##### Dataset excerpts

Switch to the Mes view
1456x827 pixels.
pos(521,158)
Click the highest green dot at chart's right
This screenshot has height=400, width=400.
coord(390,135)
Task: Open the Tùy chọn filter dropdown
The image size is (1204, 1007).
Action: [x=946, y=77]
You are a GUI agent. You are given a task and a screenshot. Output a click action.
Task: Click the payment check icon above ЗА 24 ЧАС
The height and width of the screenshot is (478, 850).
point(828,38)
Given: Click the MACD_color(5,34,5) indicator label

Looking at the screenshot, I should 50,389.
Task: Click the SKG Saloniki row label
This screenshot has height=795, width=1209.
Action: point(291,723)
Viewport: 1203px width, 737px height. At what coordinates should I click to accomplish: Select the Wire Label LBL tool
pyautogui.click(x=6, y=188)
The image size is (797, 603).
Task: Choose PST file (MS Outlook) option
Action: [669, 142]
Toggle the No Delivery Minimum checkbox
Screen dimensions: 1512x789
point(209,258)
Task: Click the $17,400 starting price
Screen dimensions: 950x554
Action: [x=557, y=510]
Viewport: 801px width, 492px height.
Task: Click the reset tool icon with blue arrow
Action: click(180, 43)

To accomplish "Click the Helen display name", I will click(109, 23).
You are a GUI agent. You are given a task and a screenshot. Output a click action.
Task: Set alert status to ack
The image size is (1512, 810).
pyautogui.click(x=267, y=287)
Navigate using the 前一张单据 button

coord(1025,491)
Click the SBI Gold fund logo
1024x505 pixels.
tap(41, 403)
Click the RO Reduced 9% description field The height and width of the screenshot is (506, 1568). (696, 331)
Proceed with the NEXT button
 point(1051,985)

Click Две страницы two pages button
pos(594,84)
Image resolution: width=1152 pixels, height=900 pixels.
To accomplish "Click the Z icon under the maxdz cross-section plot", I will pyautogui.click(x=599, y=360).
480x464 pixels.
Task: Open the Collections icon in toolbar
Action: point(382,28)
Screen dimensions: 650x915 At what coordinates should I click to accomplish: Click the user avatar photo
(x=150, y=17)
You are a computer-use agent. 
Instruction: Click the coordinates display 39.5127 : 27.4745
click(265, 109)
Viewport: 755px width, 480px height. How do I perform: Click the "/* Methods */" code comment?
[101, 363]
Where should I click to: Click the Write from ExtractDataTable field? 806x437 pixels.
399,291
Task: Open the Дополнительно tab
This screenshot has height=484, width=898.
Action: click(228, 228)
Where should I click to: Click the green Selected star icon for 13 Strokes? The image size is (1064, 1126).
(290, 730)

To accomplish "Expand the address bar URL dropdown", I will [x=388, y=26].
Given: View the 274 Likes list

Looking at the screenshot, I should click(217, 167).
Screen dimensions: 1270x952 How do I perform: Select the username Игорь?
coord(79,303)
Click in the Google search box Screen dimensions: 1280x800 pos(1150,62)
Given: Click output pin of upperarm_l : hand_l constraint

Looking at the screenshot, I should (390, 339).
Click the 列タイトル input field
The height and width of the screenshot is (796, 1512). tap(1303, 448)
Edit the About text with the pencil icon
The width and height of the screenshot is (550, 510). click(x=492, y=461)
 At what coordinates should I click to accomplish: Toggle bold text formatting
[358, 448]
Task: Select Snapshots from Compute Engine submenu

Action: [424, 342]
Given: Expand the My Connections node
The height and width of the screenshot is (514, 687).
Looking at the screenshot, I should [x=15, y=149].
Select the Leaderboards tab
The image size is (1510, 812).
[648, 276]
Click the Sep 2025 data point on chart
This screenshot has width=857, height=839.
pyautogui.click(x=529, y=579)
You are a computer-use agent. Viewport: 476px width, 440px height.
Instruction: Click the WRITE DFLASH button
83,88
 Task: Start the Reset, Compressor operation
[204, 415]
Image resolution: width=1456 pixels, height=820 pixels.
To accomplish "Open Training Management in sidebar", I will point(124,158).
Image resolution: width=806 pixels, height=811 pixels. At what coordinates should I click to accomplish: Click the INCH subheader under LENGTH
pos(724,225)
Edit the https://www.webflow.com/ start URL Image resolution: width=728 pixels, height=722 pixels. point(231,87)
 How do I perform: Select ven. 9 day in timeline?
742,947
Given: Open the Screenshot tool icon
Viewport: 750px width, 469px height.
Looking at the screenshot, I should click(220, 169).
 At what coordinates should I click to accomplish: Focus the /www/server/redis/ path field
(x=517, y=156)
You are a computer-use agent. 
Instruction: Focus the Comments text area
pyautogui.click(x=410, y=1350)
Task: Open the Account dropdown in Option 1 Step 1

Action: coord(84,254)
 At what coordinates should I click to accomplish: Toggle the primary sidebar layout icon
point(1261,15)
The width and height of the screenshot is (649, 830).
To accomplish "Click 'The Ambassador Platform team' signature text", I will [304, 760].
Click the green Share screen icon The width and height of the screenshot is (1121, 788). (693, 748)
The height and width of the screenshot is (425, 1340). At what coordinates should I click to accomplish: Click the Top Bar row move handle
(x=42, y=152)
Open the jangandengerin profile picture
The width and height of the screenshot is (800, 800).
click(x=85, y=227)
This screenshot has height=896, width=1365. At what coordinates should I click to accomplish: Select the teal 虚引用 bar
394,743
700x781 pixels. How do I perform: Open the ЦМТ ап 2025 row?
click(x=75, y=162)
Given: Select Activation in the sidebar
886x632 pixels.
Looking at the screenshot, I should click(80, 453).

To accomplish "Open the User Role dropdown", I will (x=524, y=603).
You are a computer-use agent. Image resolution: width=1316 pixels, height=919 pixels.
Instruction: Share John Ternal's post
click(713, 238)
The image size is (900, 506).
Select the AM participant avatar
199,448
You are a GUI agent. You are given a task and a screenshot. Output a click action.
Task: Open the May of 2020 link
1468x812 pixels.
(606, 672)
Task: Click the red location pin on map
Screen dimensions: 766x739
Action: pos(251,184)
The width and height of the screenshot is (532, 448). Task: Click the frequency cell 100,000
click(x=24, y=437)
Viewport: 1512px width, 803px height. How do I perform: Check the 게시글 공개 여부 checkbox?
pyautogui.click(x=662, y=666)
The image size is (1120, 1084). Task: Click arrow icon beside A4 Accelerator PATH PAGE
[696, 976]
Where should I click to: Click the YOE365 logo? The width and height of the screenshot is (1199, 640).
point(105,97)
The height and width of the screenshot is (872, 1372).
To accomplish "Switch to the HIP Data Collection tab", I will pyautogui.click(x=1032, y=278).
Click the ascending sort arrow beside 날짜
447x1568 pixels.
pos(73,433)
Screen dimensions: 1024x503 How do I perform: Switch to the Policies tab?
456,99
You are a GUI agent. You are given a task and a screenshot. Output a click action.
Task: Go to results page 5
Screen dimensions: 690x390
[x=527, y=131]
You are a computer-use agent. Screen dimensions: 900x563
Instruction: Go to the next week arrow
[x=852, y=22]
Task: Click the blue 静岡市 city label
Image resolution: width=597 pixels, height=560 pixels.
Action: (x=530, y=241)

##########

### Exercise prompt
Reproduce all of the rows above word for word, changing nothing.

### Exercise answer
Switch to the Mes view
1456x827 pixels.
pos(521,158)
Click the highest green dot at chart's right
This screenshot has height=400, width=400.
coord(390,135)
Task: Open the Tùy chọn filter dropdown
The image size is (1204, 1007).
Action: [x=946, y=77]
You are a GUI agent. You are given a task and a screenshot. Output a click action.
Task: Click the payment check icon above ЗА 24 ЧАС
The height and width of the screenshot is (478, 850).
point(828,38)
Given: Click the MACD_color(5,34,5) indicator label

Looking at the screenshot, I should 50,389.
Task: Click the SKG Saloniki row label
This screenshot has height=795, width=1209.
Action: point(291,723)
Viewport: 1203px width, 737px height. At what coordinates should I click to accomplish: Select the Wire Label LBL tool
pyautogui.click(x=6, y=188)
The image size is (797, 603).
Task: Choose PST file (MS Outlook) option
Action: [669, 142]
Toggle the No Delivery Minimum checkbox
Screen dimensions: 1512x789
point(209,258)
Task: Click the $17,400 starting price
Screen dimensions: 950x554
Action: [x=557, y=510]
Viewport: 801px width, 492px height.
Task: Click the reset tool icon with blue arrow
Action: click(180, 43)

To accomplish "Click the Helen display name", I will click(109, 23).
You are a GUI agent. You are given a task and a screenshot. Output a click action.
Task: Set alert status to ack
The image size is (1512, 810).
pyautogui.click(x=267, y=287)
Navigate using the 前一张单据 button

coord(1025,491)
Click the SBI Gold fund logo
1024x505 pixels.
tap(41, 403)
Click the RO Reduced 9% description field The height and width of the screenshot is (506, 1568). (696, 331)
Proceed with the NEXT button
 point(1051,985)

Click Две страницы two pages button
pos(594,84)
Image resolution: width=1152 pixels, height=900 pixels.
To accomplish "Click the Z icon under the maxdz cross-section plot", I will pyautogui.click(x=599, y=360).
480x464 pixels.
Task: Open the Collections icon in toolbar
Action: point(382,28)
Screen dimensions: 650x915 At what coordinates should I click to accomplish: Click the user avatar photo
(x=150, y=17)
You are a computer-use agent. 
Instruction: Click the coordinates display 39.5127 : 27.4745
click(265, 109)
Viewport: 755px width, 480px height. How do I perform: Click the "/* Methods */" code comment?
[101, 363]
Where should I click to: Click the Write from ExtractDataTable field? 806x437 pixels.
399,291
Task: Open the Дополнительно tab
This screenshot has height=484, width=898.
Action: click(228, 228)
Where should I click to: Click the green Selected star icon for 13 Strokes? The image size is (1064, 1126).
(290, 730)

To accomplish "Expand the address bar URL dropdown", I will [x=388, y=26].
Given: View the 274 Likes list

Looking at the screenshot, I should click(217, 167).
Screen dimensions: 1270x952 How do I perform: Select the username Игорь?
coord(79,303)
Click in the Google search box Screen dimensions: 1280x800 pos(1150,62)
Given: Click output pin of upperarm_l : hand_l constraint

Looking at the screenshot, I should (390, 339).
Click the 列タイトル input field
The height and width of the screenshot is (796, 1512). tap(1303, 448)
Edit the About text with the pencil icon
The width and height of the screenshot is (550, 510). click(x=492, y=461)
 At what coordinates should I click to accomplish: Toggle bold text formatting
[358, 448]
Task: Select Snapshots from Compute Engine submenu

Action: [424, 342]
Given: Expand the My Connections node
The height and width of the screenshot is (514, 687).
Looking at the screenshot, I should [x=15, y=149].
Select the Leaderboards tab
The image size is (1510, 812).
[648, 276]
Click the Sep 2025 data point on chart
This screenshot has width=857, height=839.
pyautogui.click(x=529, y=579)
You are a computer-use agent. Viewport: 476px width, 440px height.
Instruction: Click the WRITE DFLASH button
83,88
 Task: Start the Reset, Compressor operation
[204, 415]
Image resolution: width=1456 pixels, height=820 pixels.
To accomplish "Open Training Management in sidebar", I will point(124,158).
Image resolution: width=806 pixels, height=811 pixels. At what coordinates should I click to accomplish: Click the INCH subheader under LENGTH
pos(724,225)
Edit the https://www.webflow.com/ start URL Image resolution: width=728 pixels, height=722 pixels. point(231,87)
 How do I perform: Select ven. 9 day in timeline?
742,947
Given: Open the Screenshot tool icon
Viewport: 750px width, 469px height.
Looking at the screenshot, I should click(220, 169).
 At what coordinates should I click to accomplish: Focus the /www/server/redis/ path field
(x=517, y=156)
You are a computer-use agent. 
Instruction: Focus the Comments text area
pyautogui.click(x=410, y=1350)
Task: Open the Account dropdown in Option 1 Step 1

Action: coord(84,254)
 At what coordinates should I click to accomplish: Toggle the primary sidebar layout icon
point(1261,15)
The width and height of the screenshot is (649, 830).
To accomplish "Click 'The Ambassador Platform team' signature text", I will [304, 760].
Click the green Share screen icon The width and height of the screenshot is (1121, 788). (693, 748)
The height and width of the screenshot is (425, 1340). At what coordinates should I click to accomplish: Click the Top Bar row move handle
(x=42, y=152)
Open the jangandengerin profile picture
The width and height of the screenshot is (800, 800).
click(x=85, y=227)
This screenshot has height=896, width=1365. At what coordinates should I click to accomplish: Select the teal 虚引用 bar
394,743
700x781 pixels. How do I perform: Open the ЦМТ ап 2025 row?
click(x=75, y=162)
Given: Select Activation in the sidebar
886x632 pixels.
Looking at the screenshot, I should click(80, 453).

To accomplish "Open the User Role dropdown", I will (x=524, y=603).
You are a computer-use agent. Image resolution: width=1316 pixels, height=919 pixels.
Instruction: Share John Ternal's post
click(713, 238)
The image size is (900, 506).
Select the AM participant avatar
199,448
You are a GUI agent. You are given a task and a screenshot. Output a click action.
Task: Open the May of 2020 link
1468x812 pixels.
(606, 672)
Task: Click the red location pin on map
Screen dimensions: 766x739
Action: pos(251,184)
The width and height of the screenshot is (532, 448). Task: Click the frequency cell 100,000
click(x=24, y=437)
Viewport: 1512px width, 803px height. How do I perform: Check the 게시글 공개 여부 checkbox?
pyautogui.click(x=662, y=666)
The image size is (1120, 1084). Task: Click arrow icon beside A4 Accelerator PATH PAGE
[696, 976]
Where should I click to: Click the YOE365 logo? The width and height of the screenshot is (1199, 640).
point(105,97)
The height and width of the screenshot is (872, 1372).
To accomplish "Switch to the HIP Data Collection tab", I will pyautogui.click(x=1032, y=278).
Click the ascending sort arrow beside 날짜
447x1568 pixels.
pos(73,433)
Screen dimensions: 1024x503 How do I perform: Switch to the Policies tab?
456,99
You are a GUI agent. You are given a task and a screenshot. Output a click action.
Task: Go to results page 5
Screen dimensions: 690x390
[x=527, y=131]
You are a computer-use agent. Screen dimensions: 900x563
Instruction: Go to the next week arrow
[x=852, y=22]
Task: Click the blue 静岡市 city label
Image resolution: width=597 pixels, height=560 pixels.
Action: (x=530, y=241)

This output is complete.